Mercy for Martha? An ex-insider defends his boss. After watching her wrestle a screeching cat in the bath, this writer's admiration won't be shaken easily
Credit: Martha Stewart Illustration by Eric Palma

Mercy for Martha? An ex-insider defends his boss

YOU may turn on her — toss her panettone recipe, find your own way to scrapbook — but I will not. Martha Stewart was my first boss and, despite what the U.S. Securities and Exchange Commission claims, I don’t believe she did anything wrong. Oh, she may have traded stocks using insider knowledge, but in the world of Martha, this wouldn’t be breaking the law — it would merely be considered gossip. Her success has been based on the ability to network with the elite, and to suddenly punish her for this is hypocritical. Martha didn’t commit any of the normal trespasses we forgive celebrities for, like getting caught with a minor or running down an L.A. street waving a gun, because if she did, I would have seen the footage on the Internet by now.

All she did was try to get out of losing about $46,000. But since my lawyer friends tell me that my not-as-bad-as-R. Kelly defense won’t hold up, I’m going to plead, for Martha’s sake, insanity. After all, she is the only person I’ve ever met who, when she’s not making an effort to be sweet, kind, and social, doesn’t seem to concern herself with the feelings of other people.

I first heard of Martha in 1991, when a woman at Newsweek, where I was interning, quit to edit her magazine, Martha Stewart Living. Since the ex-Newsweek editor was hot, I included Living among the hundreds of magazines I sent my résumé to when I graduated. I was recommended to the hot editor by her Newsweek friends and, since she needed to fill a recently vacated spot on the cheap, she hired me, who can neither wrap a present nor keep a cactus alive, to be the sole writer for Martha’s new TV show.

At our introductory lunch, Martha told me that she wanted to make her show hip and funny, like David Letterman’s. I misunderstood this to mean that she wanted her show to be hip and funny, like David Letterman’s. Assigned a segment about three-inch Christmas trees, I wrote about the money you could save with tiny presents. My first clue to Martha’s ”condition” was that she did not send this back for rewrite.

She did, however, ignore everything I wrote, choosing to ad-lib instead. But, as I got to know her better, I realized that this was part of her incredible ability to ignore everybody. After talking to her regularly for weeks, she referred to me during a large meeting as Chevy, which is a car manufacturer, not a name, despite what Mr. Chase might say.

Shortly after that, the executive producer showed me a segment about cat washing. This was a difficult scene to film since, apparently, you’re not supposed to wash cats. Nevertheless, Martha was able to smoothly deliver instructions while maintaining a two-handed death grip on the screeching, writhing kitty who was being submerged in water like a Salem witch. The producer had to convince Martha that this wasn’t airable, due to technical problems. Most likely, those problems involved potential assassination threats by Cat Fancy subscribers.

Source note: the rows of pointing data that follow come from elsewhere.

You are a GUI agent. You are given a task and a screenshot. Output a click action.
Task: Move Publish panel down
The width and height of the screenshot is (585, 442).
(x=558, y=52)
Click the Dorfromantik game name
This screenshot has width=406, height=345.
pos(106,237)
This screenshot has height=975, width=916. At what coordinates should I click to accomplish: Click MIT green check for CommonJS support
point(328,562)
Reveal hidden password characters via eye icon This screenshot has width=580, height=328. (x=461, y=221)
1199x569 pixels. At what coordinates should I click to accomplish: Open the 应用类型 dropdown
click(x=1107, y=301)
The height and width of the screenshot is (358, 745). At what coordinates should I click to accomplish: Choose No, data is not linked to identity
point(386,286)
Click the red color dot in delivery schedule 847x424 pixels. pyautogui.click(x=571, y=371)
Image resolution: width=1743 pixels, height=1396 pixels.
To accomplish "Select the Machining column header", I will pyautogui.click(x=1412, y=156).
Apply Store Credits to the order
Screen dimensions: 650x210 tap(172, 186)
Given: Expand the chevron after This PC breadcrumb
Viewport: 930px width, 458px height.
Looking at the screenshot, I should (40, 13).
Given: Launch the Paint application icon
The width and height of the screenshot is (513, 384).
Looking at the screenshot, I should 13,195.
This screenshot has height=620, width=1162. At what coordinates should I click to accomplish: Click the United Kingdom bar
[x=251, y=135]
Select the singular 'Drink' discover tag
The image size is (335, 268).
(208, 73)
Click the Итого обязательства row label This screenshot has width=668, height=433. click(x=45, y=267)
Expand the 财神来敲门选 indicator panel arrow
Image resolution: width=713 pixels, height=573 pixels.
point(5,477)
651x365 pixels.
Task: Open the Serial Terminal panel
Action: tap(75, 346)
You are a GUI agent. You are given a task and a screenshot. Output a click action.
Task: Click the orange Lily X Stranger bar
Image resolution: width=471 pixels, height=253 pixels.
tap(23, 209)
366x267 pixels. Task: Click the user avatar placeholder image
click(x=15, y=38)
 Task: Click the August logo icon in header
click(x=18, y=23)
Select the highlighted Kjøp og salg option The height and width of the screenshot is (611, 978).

Week 6 into what would turn out to be my two-month stint on the TV show, I got fired. The producer who lowered the ax told me Martha planned to give my job to a friend. Twelve hours later, I got a call offering me my job back. You see, according to the producer, Martha never asked her friend if she did, in fact, want the job.

So yes, Martha’s ”unique,” but other than the firing and the Chevying, she was always nice and fair. They even paid me well after the TV gig ended. For a year or so, I wrote for the magazine, mangling recipes and putting gardening instructions in the wrong order, and no one ever complained — until they dumped me for the second and final time for mangling recipes and putting gardening instructions in the wrong order. So, while all y’all are doyenne hating, I’m hoping that Martha, who is aggressively defending herself, gives America, which bloated itself on pumpkin crème brulée and day-trading in the ’90s, the ultimate recipe for good living: Remember that short-term stock trading is a fool’s game where someone always knows more than you. If you can’t figure that out, don’t even attempt the gingerbread house.